Last Friday, a week and a day ago, at just this time we were watching the first half of "Alegria" at the Arena at Harbor Yard in Bridgeport, CT. This is possibly (I haven't checked) Cirque du Soleil's longest running show, having premiered in 1994 (though I also understand it's been revamped since). It's also the very first Cirque show I've seen in person. Truth: seeing it on TV or on DVD is not the same. Those seriously undercut the awesomeness.
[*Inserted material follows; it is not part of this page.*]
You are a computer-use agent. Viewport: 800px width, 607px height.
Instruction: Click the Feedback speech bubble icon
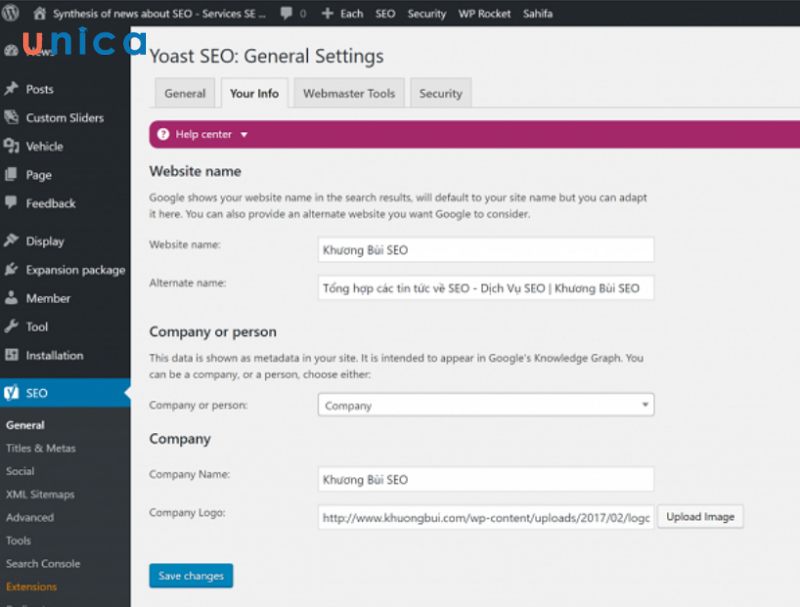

Bridgeport has problems. Think of the most industrial, rundown sections of Somerville, at the very least. The Arena, though, is pretty nice. There's a commuter parking garage right next to it for convenience (the Amtrak station is very close, and the bus station just a block further away), though it would have been even more convenient for me if the elevator had been in working order. But, hey, event parking was only $5.00, which is an amazing bargain for those used to Boston area prices. The concession stands inside only advertise beer but they also have cheap wine, and for those running late, they also have hot dogs, quesidillas, and other "real" food. Seats... now that was interesting. Half the seats weren't available at all, because the stage was set in the middle and facing one direction. Presumably both for viewing ease and because Cirque needed the back half for prep. We also got discount tickets through the Cirque Club, and those were probably the less desireable higher-up seats by the sparsely populated gap between a lot of filled seats and the ones lower down. The Arena isn't large (there are only 26 rows) but the seats are steeply raked and we were in row "T", so very high up. Once the show started, it didn't matter as much. There was a great advantage in being able to take in the whole stage at a single view because Cirque does fill the whole stage, front and back, regardless of the actual performance being featured (but I want a cheat sheet to explain some of the background stuff!).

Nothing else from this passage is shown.